How did this... on the time dimension there are two things. One is
how did a specific thing change over time? Like for instance,
suddenly if you're looking at a neighborhood and we can look at different snapshots of the data over a period of time to say,
hey, the dwell time of people visiting this particular location increased.
And that leads to something like, hey, is there a new development there?
Is there a new mall here? Or the density of visits increased?
We can identify, derive that
insights. And this is useful for businesses, right? Like, if Amazon wants to open up a new locker, or
someone in Starbucks wants to open up a new location, this, the identification of a new development
becomes, becomes important in that sense, right? And the other kind of analysis is like point-in-time analysis
like we have information about events or concerts happening at places. How
does the visitation of the nearby businesses change when there is a
football game going on? What kind of consumption patterns do that clientele
have, right? Do I need to stock more pizza?
Do I need to stock some other thing or something like that?
That kind of a thing also helps businesses make important decisions.
So these are the.
Dimensions of the problem, both from a customer perspective
and an internal acceleration perspective that led to this idea of the knowledge
graph or the four square graph.
Great, thanks. And well, to summarize, let's say, what you've mentioned so far,
well, four square does a number of things. First, you have lots of different data sets that
your clients can use. You also have APIs that enable access to those datasets.
And then you also have, well, I would call products that are built on top of the former two.
So, and plus you have lots of different datasets sitting in lots of different data management
systems. And so you wanted to begin with, you wanted to have like a unified view across all of your data sets.
And then what you referred to in the last part, so spatial temporal analysis and analytics that are built on top of the integration of all of that data.

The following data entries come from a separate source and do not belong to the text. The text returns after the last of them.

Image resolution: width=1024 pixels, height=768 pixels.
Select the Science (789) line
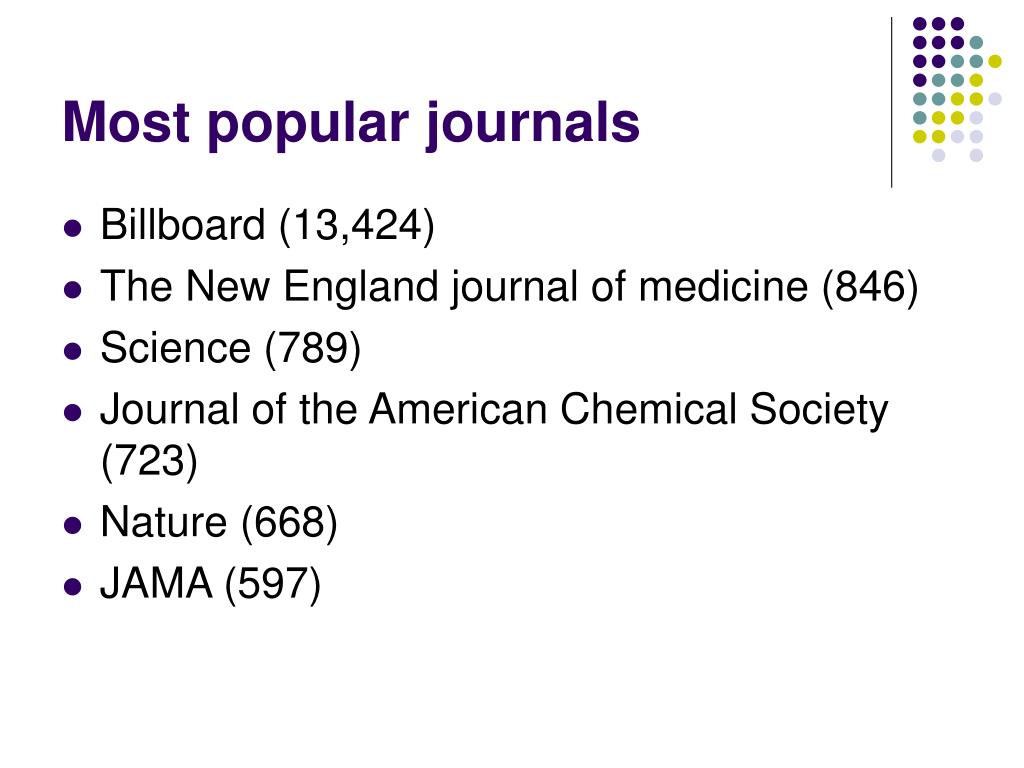click(231, 348)
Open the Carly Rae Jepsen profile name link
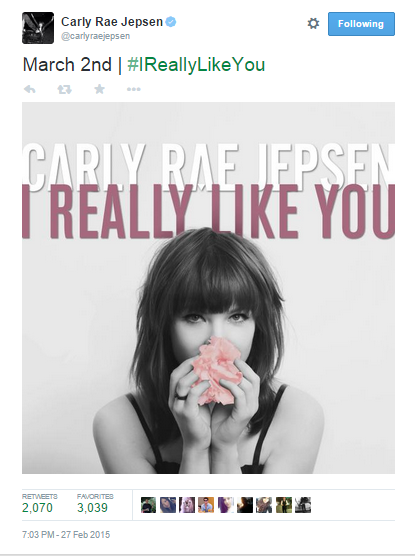Screen dimensions: 415x556 pos(112,22)
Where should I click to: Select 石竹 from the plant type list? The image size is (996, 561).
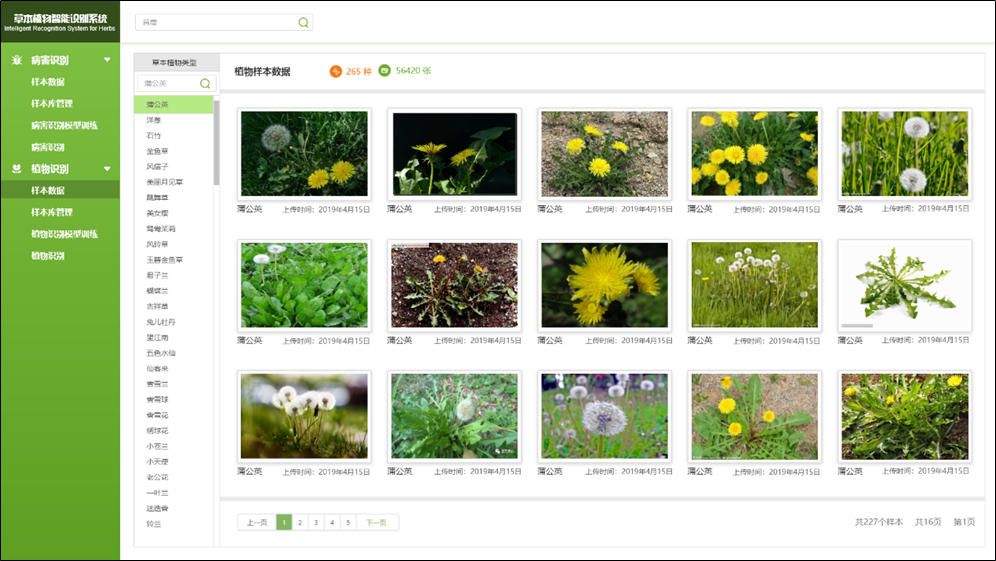(153, 135)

So I guess this is what, well, obviously, this is a pain point that many organizations have to deal with. The particular aspect in your case is
that precisely you have to deal with this spatial-temporal analysis, which is something
not everyone has to deal with. So I guess the first part, the data integration part,
is what led you towards using knowledge graph technology. And I'm going to ask you about
the specifics of this technology because
as you probably know and many of the people who are listening also know that when we talk about
graphers, like any other technology, there's lots of different options, different data models and
lots of different things to think about to find what's the best solution for you. So yeah, the first part of the question I wanted to ask is,
well, what drove the decision to build a knowledge graph
and what kind of choices did you have to make
and what were the parameters that you considered
to drive at the solution that you finally chose? So what drove the decision to
build this knowledge graph? I think as I laid out earlier, the initial part of it was how can we
accelerate innovation within the company, right? And because we came together from
different acquisitions, like as a company, there was a lot of data
that was not even discovered.
For instance, we get a lot of ground truth data
from our mobile SDKs and apps, which
drive our model creation for some of the things
that we do, model training.
If all of that is not accessible in a single location,
then we are losing out on
building more robust models. So part of it was solving the discovery problem and making sure
that we are building off of a common platform, common base. Any exchange of data is happening
through that common base and any publishing of data is also happening through that common base. So that was one key dimension. And to talk about the specifics of the technology,
we did a lot of exploration. I think as soon as we started thinking about this as a graph which has
a lot of different relationships, like some of the relationships that we capture, like what are the user's homes,
home locations, work locations,
what are their tastes,
what are the places they're visiting on a regular basis
and all that, right?
So it gets large very quick.
And then that coupled with,
oh, we need to get boundaries dataset,
we need to get weather datasets,
we need to get boundaries data set, we need to get weather data sets, we need to get roads and buildings data sets to augment and improve our current products. We started with
naively, we started with hey this seems like a graph, let's go find some graph databases and
one of the challenges we found with native graph databases is that they solve the relationship angle of it,
like in terms of being able to connect multiple nodes and traverse that.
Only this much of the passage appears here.